Xavier alum Tucker Landy finished a heckuva season at Dickinson College … the team made it to the Elite Eight in Division III, losing to Illinois Wesleyan after two NCAA tourney wins … in the last game, Landy had nine points and three rebounds … he set a school record for games played with 112 and started 102 of them … the 24-7 record was the best in school history and the first time Dickinson advanced to the Elite Eight.
The Big East was an afterthought around here for most of the year … once it became an All-Catholic school league, it lost of a lot of its MoJo … without the heathens like UConn, Syracuse and Pittsburgh, it was like Gertrude Stein said of Oakland … “there is no there, there.”

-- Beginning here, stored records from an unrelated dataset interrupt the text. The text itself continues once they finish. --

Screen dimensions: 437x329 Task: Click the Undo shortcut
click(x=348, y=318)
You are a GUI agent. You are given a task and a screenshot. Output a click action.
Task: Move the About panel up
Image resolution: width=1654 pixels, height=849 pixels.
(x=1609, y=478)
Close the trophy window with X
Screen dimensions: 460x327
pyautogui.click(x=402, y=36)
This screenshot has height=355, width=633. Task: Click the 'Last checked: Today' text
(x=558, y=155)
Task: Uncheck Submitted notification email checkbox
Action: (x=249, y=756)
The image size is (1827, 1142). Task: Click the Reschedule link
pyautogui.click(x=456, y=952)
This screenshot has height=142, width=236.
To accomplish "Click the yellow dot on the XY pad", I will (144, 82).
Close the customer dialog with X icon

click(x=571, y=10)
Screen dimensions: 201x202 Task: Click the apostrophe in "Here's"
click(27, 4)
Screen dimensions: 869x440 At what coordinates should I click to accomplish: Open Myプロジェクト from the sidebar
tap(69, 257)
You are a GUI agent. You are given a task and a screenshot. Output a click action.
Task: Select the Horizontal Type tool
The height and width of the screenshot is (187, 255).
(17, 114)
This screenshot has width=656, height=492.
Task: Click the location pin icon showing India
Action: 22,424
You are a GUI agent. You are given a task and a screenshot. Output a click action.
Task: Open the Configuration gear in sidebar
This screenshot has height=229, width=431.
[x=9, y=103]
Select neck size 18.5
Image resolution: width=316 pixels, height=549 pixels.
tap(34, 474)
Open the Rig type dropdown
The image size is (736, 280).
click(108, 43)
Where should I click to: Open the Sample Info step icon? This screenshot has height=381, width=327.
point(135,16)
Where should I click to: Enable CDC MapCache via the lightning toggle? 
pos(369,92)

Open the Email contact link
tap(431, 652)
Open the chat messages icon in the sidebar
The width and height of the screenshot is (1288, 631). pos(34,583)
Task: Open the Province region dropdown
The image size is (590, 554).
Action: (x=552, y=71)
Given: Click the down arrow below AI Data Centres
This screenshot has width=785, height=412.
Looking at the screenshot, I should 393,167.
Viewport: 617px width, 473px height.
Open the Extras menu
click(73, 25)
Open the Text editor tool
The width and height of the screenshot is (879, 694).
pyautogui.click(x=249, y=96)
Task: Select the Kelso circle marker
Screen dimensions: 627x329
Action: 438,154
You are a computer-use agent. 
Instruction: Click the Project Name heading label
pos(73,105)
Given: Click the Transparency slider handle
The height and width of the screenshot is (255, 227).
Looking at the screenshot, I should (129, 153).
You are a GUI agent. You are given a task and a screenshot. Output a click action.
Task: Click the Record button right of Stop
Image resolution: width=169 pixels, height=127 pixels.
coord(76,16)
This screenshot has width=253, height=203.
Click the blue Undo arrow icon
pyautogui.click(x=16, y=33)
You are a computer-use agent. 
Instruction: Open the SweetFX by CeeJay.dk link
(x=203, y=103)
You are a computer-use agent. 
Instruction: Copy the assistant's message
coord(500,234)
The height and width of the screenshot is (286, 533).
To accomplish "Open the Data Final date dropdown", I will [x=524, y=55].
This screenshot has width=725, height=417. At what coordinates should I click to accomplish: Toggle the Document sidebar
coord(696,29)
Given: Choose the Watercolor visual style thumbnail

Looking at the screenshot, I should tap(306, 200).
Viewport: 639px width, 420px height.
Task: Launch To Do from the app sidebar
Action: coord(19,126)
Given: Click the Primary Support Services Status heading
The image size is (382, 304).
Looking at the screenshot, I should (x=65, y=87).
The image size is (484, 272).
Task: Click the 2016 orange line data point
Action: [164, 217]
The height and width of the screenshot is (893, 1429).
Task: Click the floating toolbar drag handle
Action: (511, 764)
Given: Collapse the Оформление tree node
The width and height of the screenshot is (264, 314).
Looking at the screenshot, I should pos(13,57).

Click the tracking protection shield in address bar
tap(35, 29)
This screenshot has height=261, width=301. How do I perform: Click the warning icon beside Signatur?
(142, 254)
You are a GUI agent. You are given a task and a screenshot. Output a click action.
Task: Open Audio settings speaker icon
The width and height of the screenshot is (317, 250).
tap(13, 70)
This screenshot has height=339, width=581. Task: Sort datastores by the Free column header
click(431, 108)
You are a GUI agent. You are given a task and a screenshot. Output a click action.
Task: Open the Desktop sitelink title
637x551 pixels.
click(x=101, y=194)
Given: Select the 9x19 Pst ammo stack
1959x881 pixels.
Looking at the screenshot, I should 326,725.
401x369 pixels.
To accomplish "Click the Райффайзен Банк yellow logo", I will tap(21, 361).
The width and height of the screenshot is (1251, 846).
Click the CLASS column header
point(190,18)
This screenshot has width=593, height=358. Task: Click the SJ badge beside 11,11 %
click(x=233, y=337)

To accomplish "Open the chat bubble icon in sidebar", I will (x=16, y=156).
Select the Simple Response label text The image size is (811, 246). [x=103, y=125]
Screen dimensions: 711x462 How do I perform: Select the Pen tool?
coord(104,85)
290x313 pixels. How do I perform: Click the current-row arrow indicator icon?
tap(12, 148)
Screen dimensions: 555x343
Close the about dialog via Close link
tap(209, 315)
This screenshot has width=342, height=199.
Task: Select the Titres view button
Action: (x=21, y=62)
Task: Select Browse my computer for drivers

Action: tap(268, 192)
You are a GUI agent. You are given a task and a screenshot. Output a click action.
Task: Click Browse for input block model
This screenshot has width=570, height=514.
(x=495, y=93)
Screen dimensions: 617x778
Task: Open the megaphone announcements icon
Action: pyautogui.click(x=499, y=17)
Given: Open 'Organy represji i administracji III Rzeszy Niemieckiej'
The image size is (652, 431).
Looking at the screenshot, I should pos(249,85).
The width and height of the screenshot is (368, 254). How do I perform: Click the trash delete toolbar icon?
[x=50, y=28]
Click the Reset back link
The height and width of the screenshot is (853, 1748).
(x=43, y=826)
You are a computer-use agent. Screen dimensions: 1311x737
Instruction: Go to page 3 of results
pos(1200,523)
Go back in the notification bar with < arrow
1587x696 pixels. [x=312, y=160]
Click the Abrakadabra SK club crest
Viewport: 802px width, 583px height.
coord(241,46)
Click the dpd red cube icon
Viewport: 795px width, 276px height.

The NCAA, one of the more useless organizations I know, showed little respect to the AAC … but that’s how institutions operate … it’s self-preservation first and they don’t play by rules … the NCAA didn’t care that it clearly dumped on Louisville and UConn … the NCAA is the power conferences and the heck with anyone else … hey, Mercer, North Dakota State, Manhattan were just as good or not better than many of the “names” in the country, but the “names” are the NCAA … that Louisville and UConn have brushed past their much too low rankings to get to the Sweet 16 while Duke and Syracuse are doing whatever what can be found to do in North Carolina and upstate New York in late March is kinda fun.
Take each winter sport, pick the best player, and you come up with this: MHS swimmer Matt Dagenais is the best athlete in the area … and it’s not close … no other kid so thoroughly dominated his/her sport like this kid … a truly great high school swimmer … MHS diver Dan Kinney, no slouch himself, was bitterly disappointed with his performance in the State Open … but pay that no never mind … the kid is one of the state’s best divers … he finished seventh in the Open, but he’s better than that … and he will soon forget the two hours of disappointment … MHS Monica Marcello was also disappointed, but ended up the best female diver in Connecticut.
MHS finished fifth in the State Open Saturday out of 54 high school teams and finished ahead of powerhouses Glastonbury and Darien among others … and their school record smashing continued as Dagenais set another school record in the 500 freestyle, sophomore Jack Doherty smashed his own record in the 50 freestyle and the 200 yard freestyle relay team of Szymon Szarek, Michal Ciebielski, Doherty and Dagenais broke the record it set at the Class L meet earlier in the week.
For all that team achieved — and it ended up being the highest ranked state high school swim team outside of Fairfield County, the MHS swim team wins this week’s Way To Go Award.